Hukum dan Etika Perang dalam Islam

islamindonesia.id – Seiring dengan terjadinya konflik bersenjata di banyak belahan dunia Islam, hukum perang Islam menjadi suatu keniscayaan demi melindungi warga sipil dan mereka yang digolongkan sebagai hors de combat (kombatan yang tidak lagi berpartisipasi dalam konflik).
Selama berabad-abad, para ahli fikih klasik telah menyusun suatu literatur hukum yang mengesankan, yang seperti halnya Hukum Humaniter Internasional (HHI)—mengedepankan aspek kemanusiaan dalam perang.

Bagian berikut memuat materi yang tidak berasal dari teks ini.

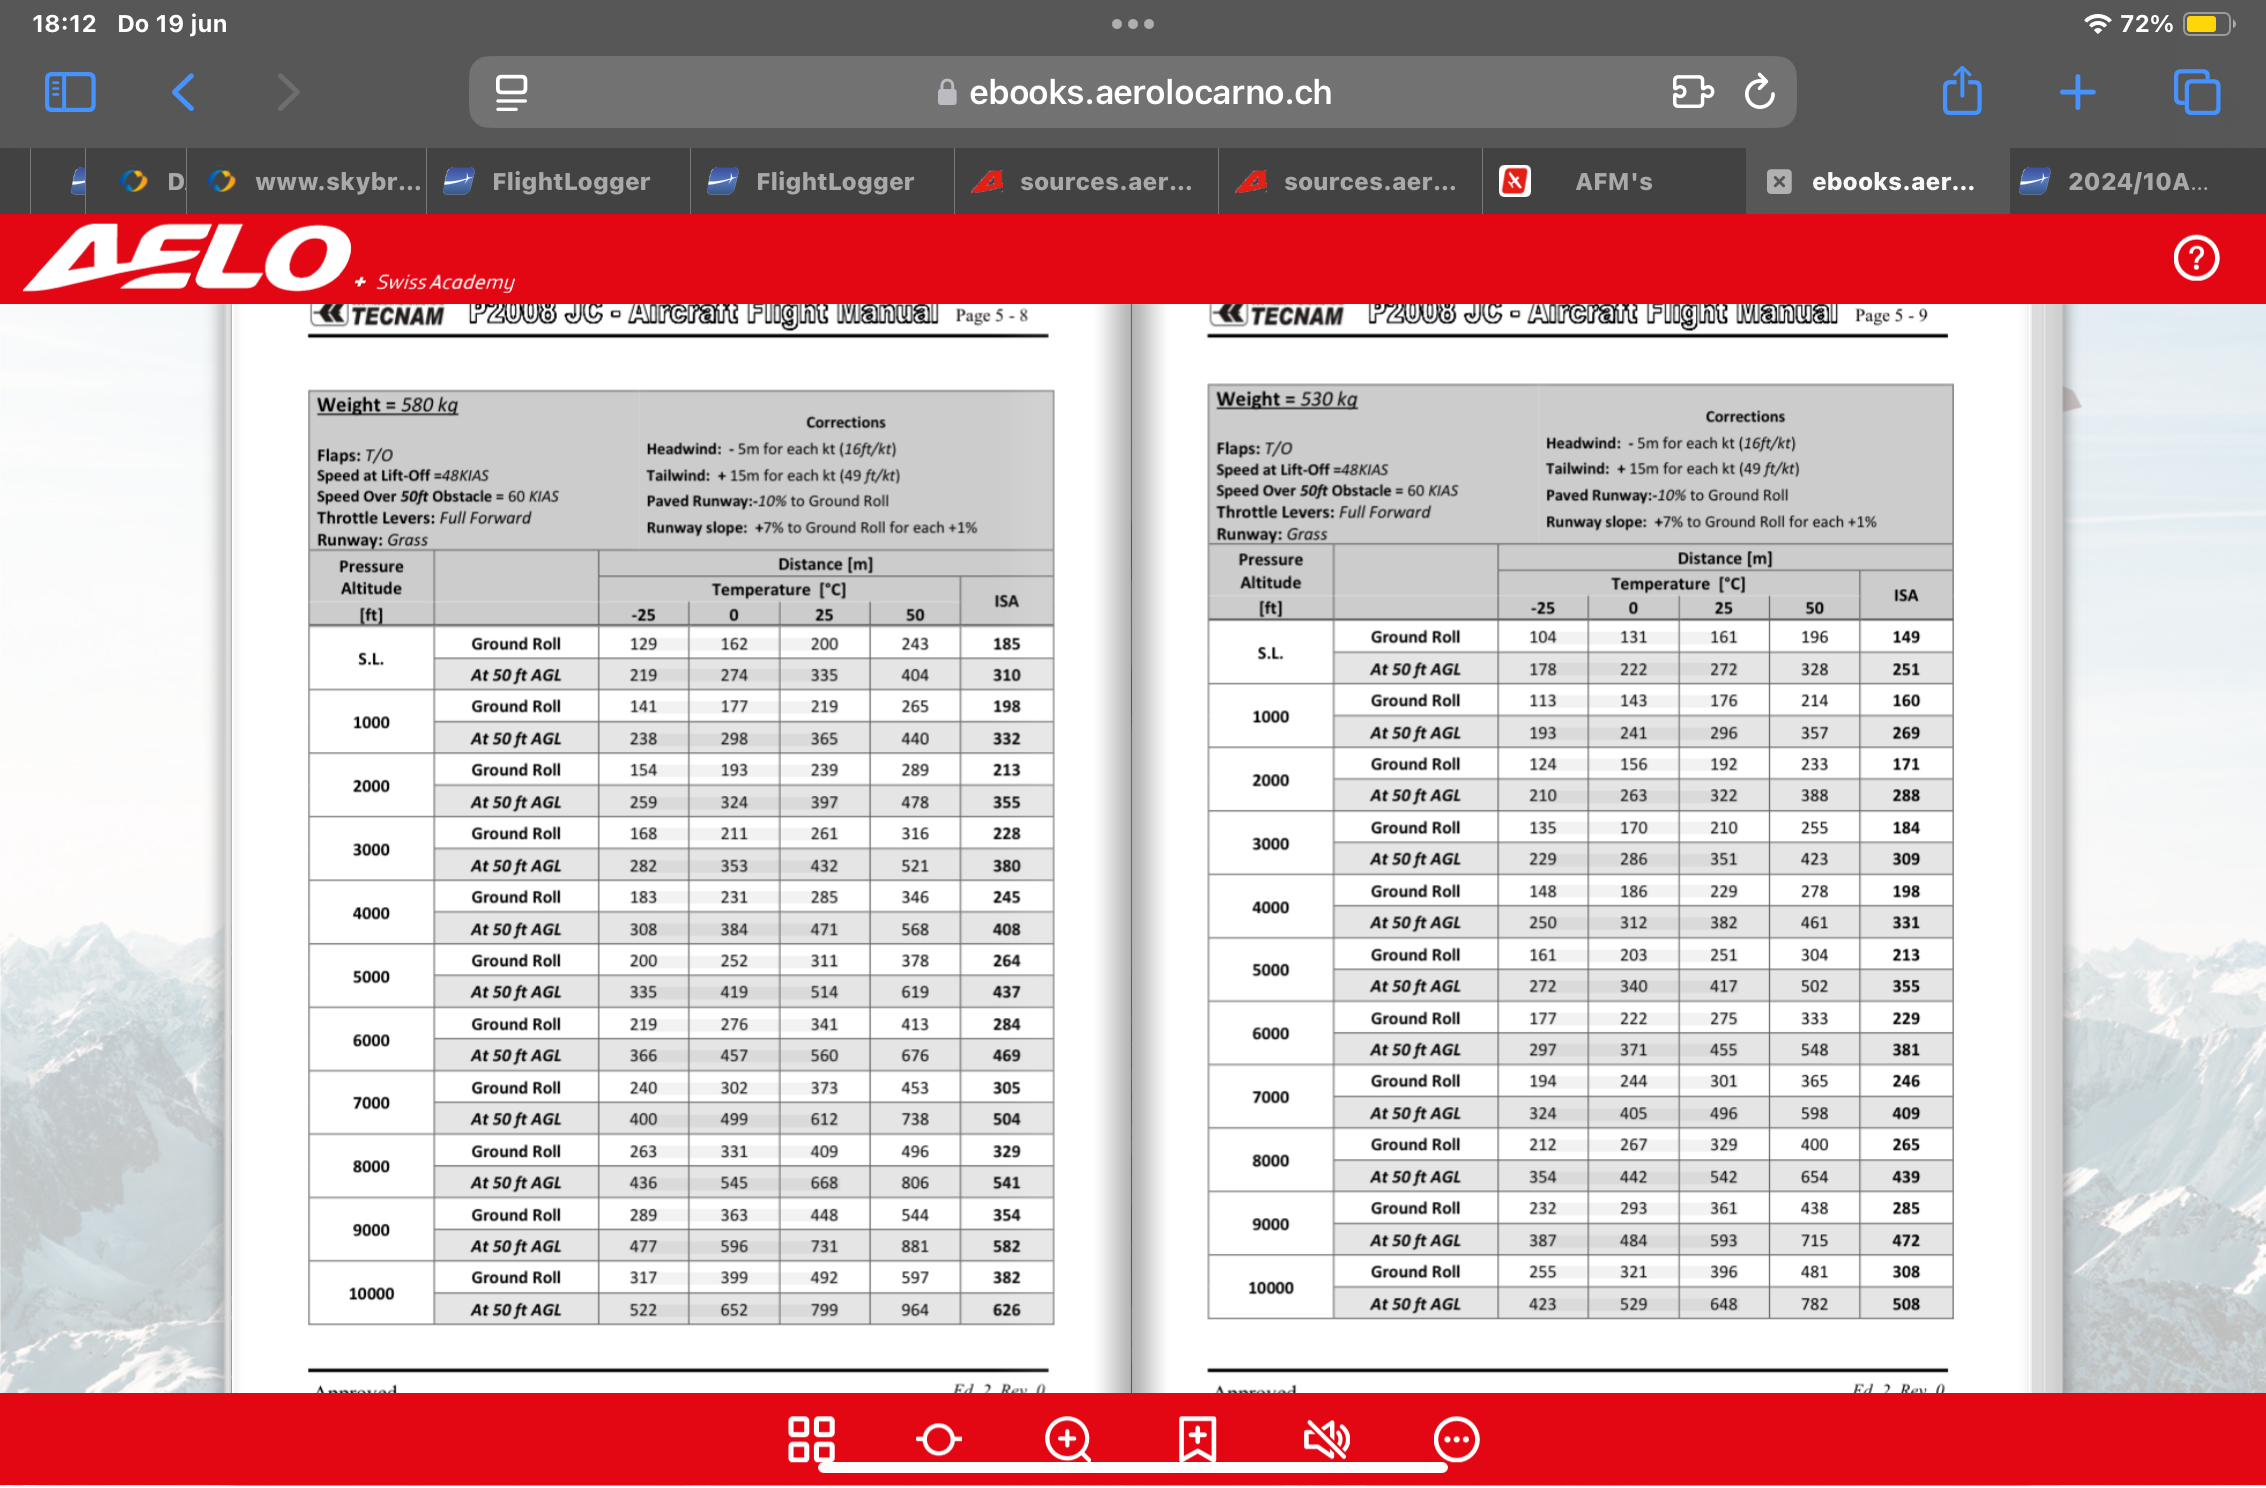This screenshot has width=2266, height=1488.
Task: Toggle the extensions icon in the address bar
Action: click(x=1692, y=92)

Menonjolkan sifat universalitas dari prinsip-prinsip HHI–yang melampaui tradisi hukum, peradaban dan budaya—adalah mutlak demi meningkatkan penghargaan dan perlindungan bagi para korban konflik bersenjata di dunia Islam.

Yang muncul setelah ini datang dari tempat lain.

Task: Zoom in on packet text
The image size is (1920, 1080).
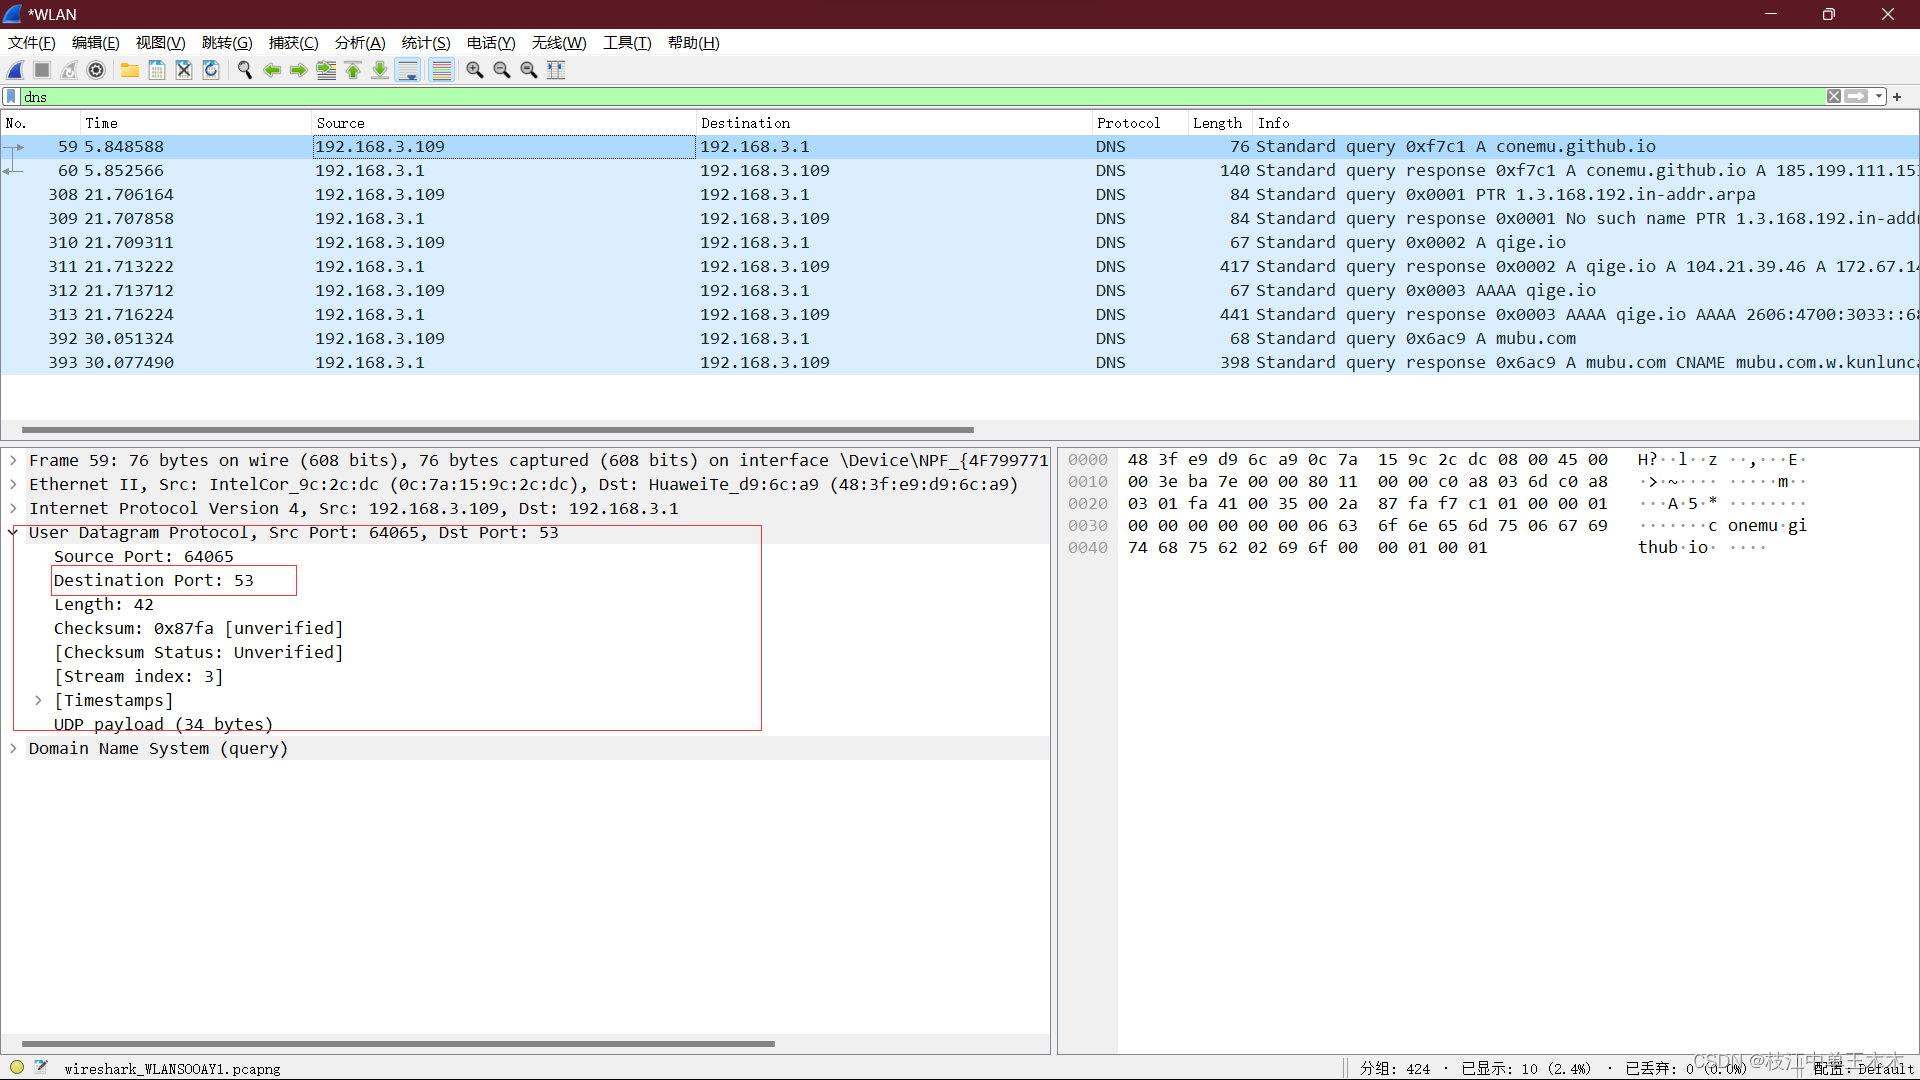Action: pos(475,70)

Salah besar bila menganggap Islam sebagai agama yang tidak menghargai hukum. Faktanya, Islam tidak pernah menyetujui praktik-praktik yang melanggar hukum.

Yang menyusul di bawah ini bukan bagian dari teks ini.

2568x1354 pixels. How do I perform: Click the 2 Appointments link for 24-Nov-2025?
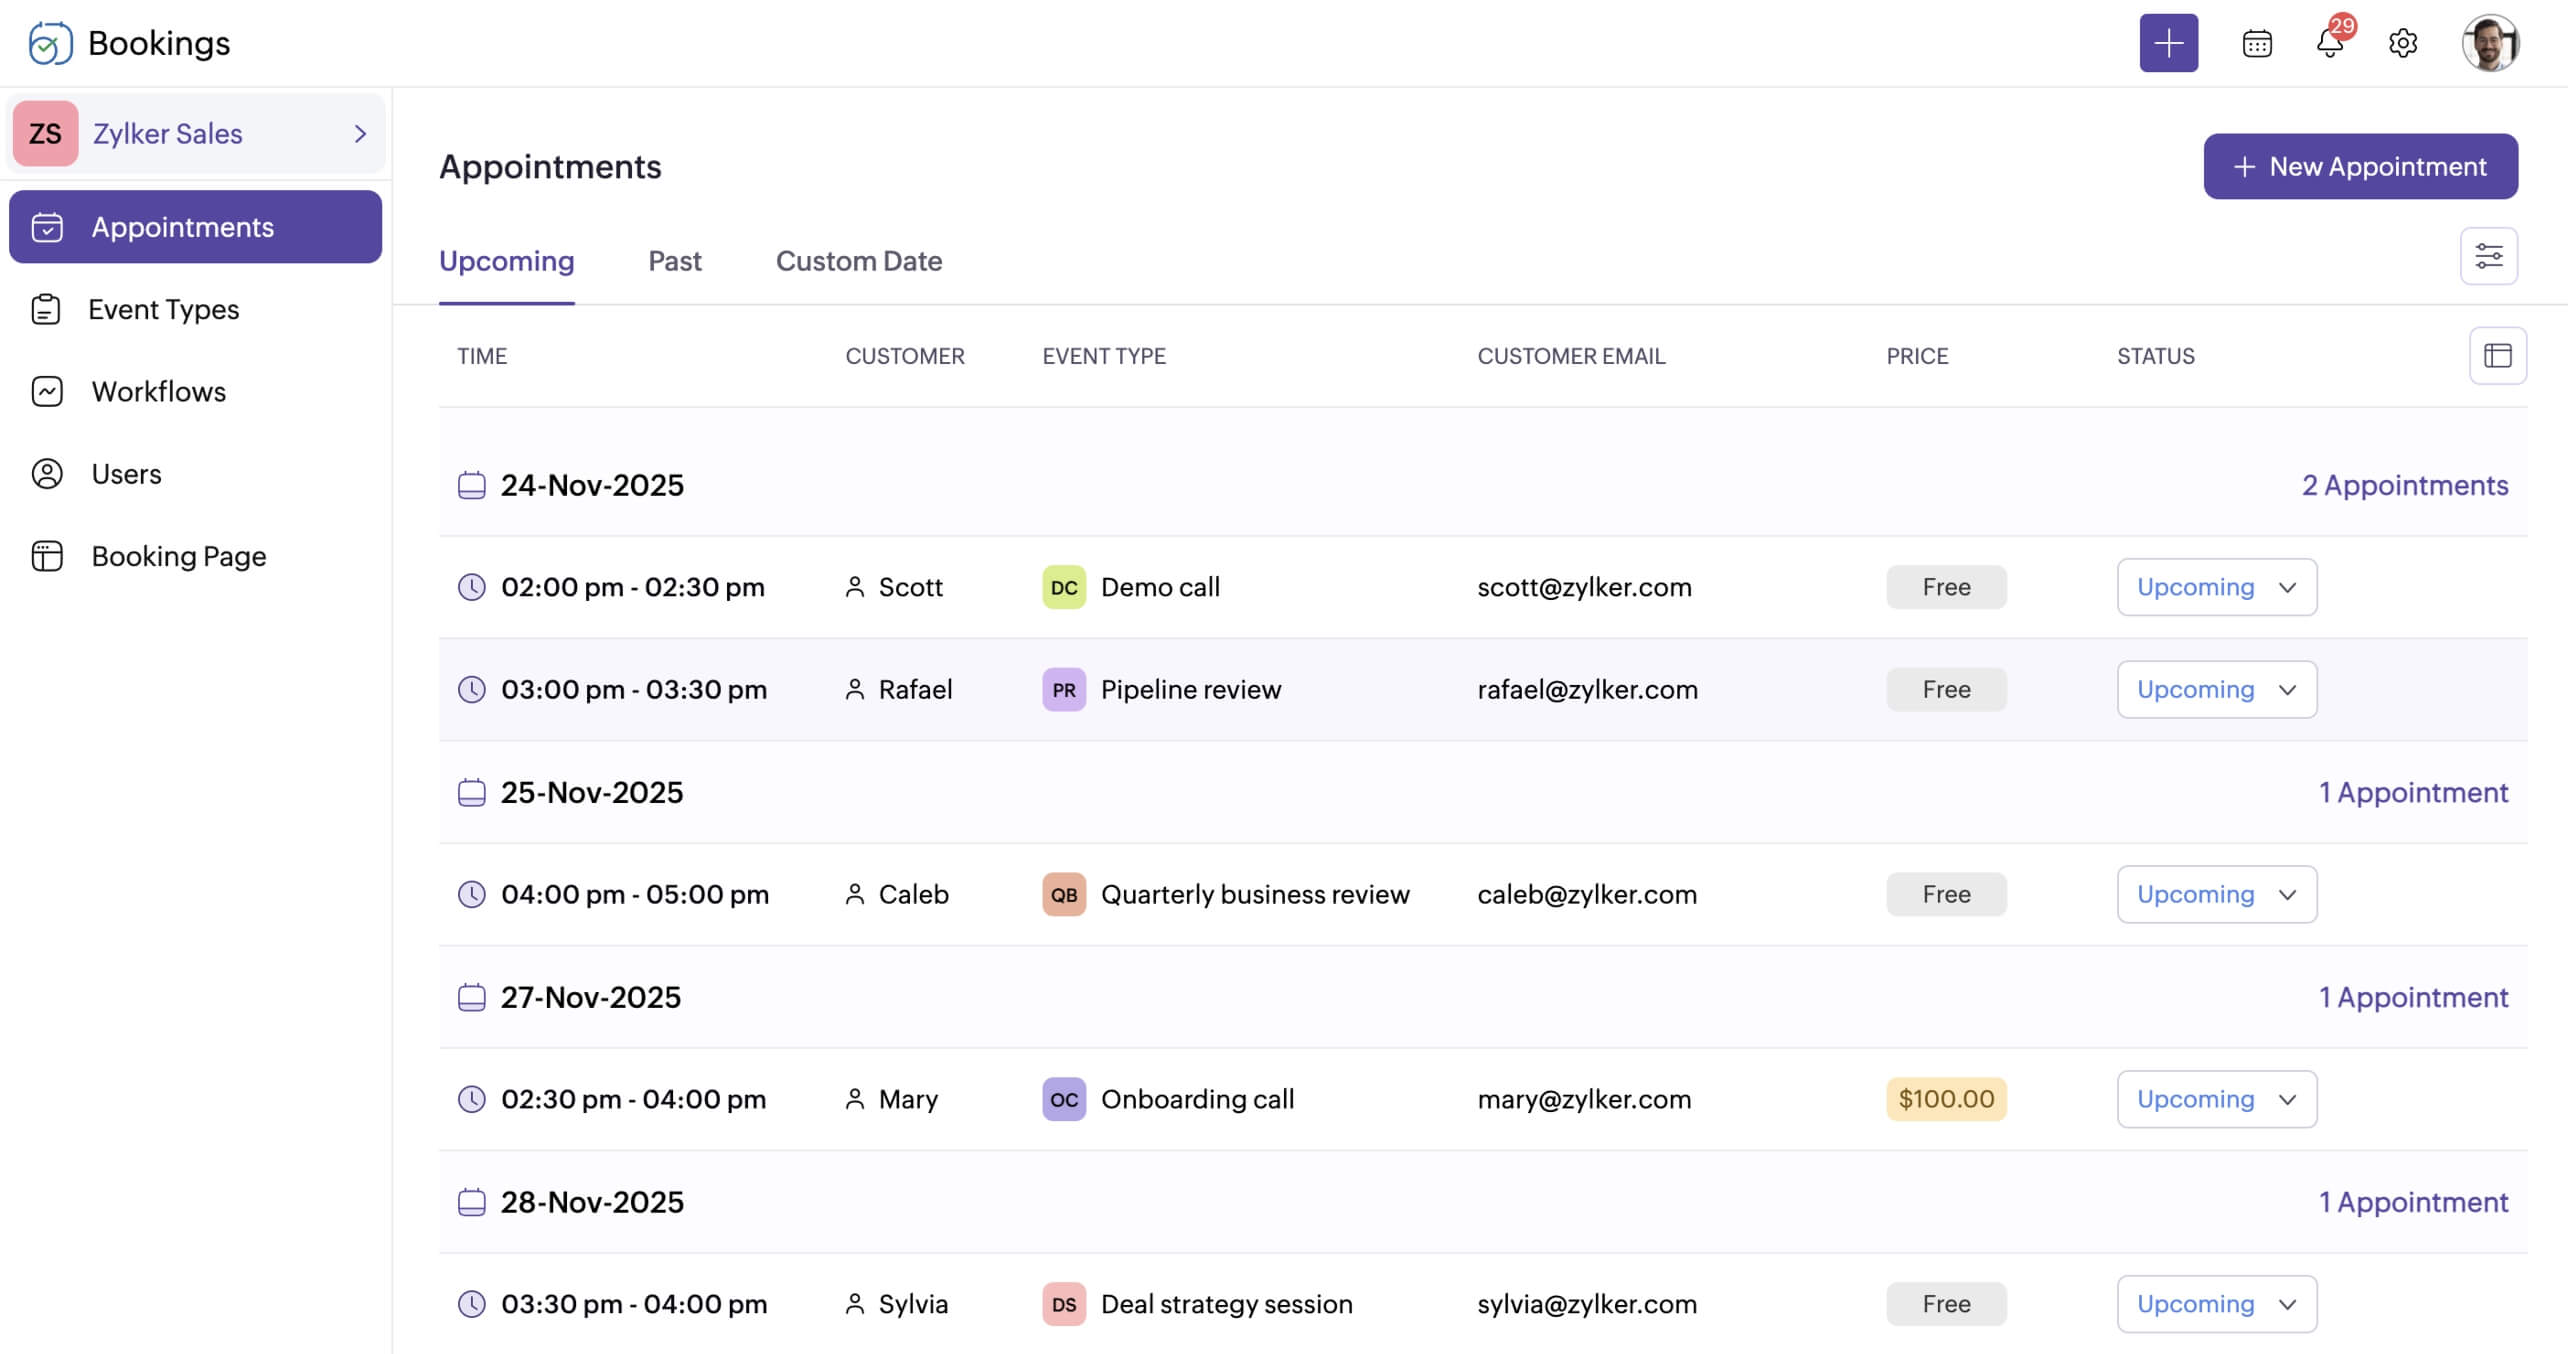[x=2404, y=485]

Sebagai contoh, perlakuan terhadap tawanan perang. Islam merupakan agama yang menghindari praktik kekerasan terhadap tawanan perang. Contoh lainnya, Islam menekankan sikap sopan santun dalam pertemuan. Ajaran itu tertuang dalam Al-Qur’an, surah Al-Insan ayat 8.
Sejumlah hadis juga meriwayatkan ajaran agar mendorong umat Islam tidak membunuh orang lain.
Dilarang membunuh anak, perempuan, orang tua, dan orang yang sedang sakit. (Imam Abu Dawud)
Dilarang melakukan pengkhianatan atau mutilasi. Jangan mencabut atau membakar telapak tangan atau menebang pohon-pohon berbuah. Jangan menyembelih domba, sapi atau unta, kecuali untuk makanan. (Al-Muwatta)
Dilarang membunuh para biarawan di biara-biara, dan tidak membunuh mereka yang tengah beribadah. (Musnad Ahmad Ibn Hanbal)
Dilarang menghancurkan desa dan kota, tidak merusak ladang dan kebun, dan tidak menyembelih sapi. (Sahih Bukhari, Sunan Abu Dawud)
Nabi s.a.w juga telah mengeluarkan instruksi yang jelas untuk memberikan perawatan terhadap tawanan perang. Sejarah mencatat bagaimana umat Islam saat itu menangani tawanan pertama selepas Perang Badar pada 624 Masehi. Sebanyak 70 orang tawanan Makkah yang ditangkap dalam perang itu dibebaskan dengan atau tanpa tebusan.
“Pagi dan malam mereka memberikanku roti. Kalau ada seorang Muslim yang memiliki sepotong roti ia akan berbagi denganku,” tulis Ibnu Ishaq, seorang penulis biografi awal Nabi Muhammad s.a.w, saat mengutip seorang tawanan perang.
Nabi Muhammad s.a.w juga memberikan perintah untuk tidak memaksa tawanan perang berpindah agama. Itu sebabnya, Nabi membiarkan penyembah berhala Thamamah Al-Hanafi yang tertangkap dalam pertempuran untuk tidak berpindah agama. Nabi lebih memilih meminta para sahabat untuk berdialog bersama Al-Hanafi saat penyembah berhala itu merasa terjamin keselamatannya.
Dalam pertempuran Badar, Nabi Muhammad s.a.w juga tidak membiarkan para tawanan berpakaian lusuh. Nabi memerintahkan para sahabat untuk memberikan pakaian yang layak.
Setelah Perang Badar, para tawanan perang dibawa, di antara mereka adalah Al-Abbas bin Abdul Muthalib. Dia tidak punya baju, jadi Nabi mencari kemeja untuknya. Ternyata kemeja Abdullah bin Ubayy memiliki ukuran yang sama. Selanjutnya, Nabi s.a.w memberikannya kepada Al-Abbas untuk dipakai. (HR. Bukhari)
Begitu pula untuk penjahat perang, Islam punya penilaian sendiri. Salah satu di antaranya adalah bahwa penjahat perang tidak dapat dibunuh tanpa alasan yang sah. Itulah sebabnya, Islam pun mengatur dengan ketat persoalan ini.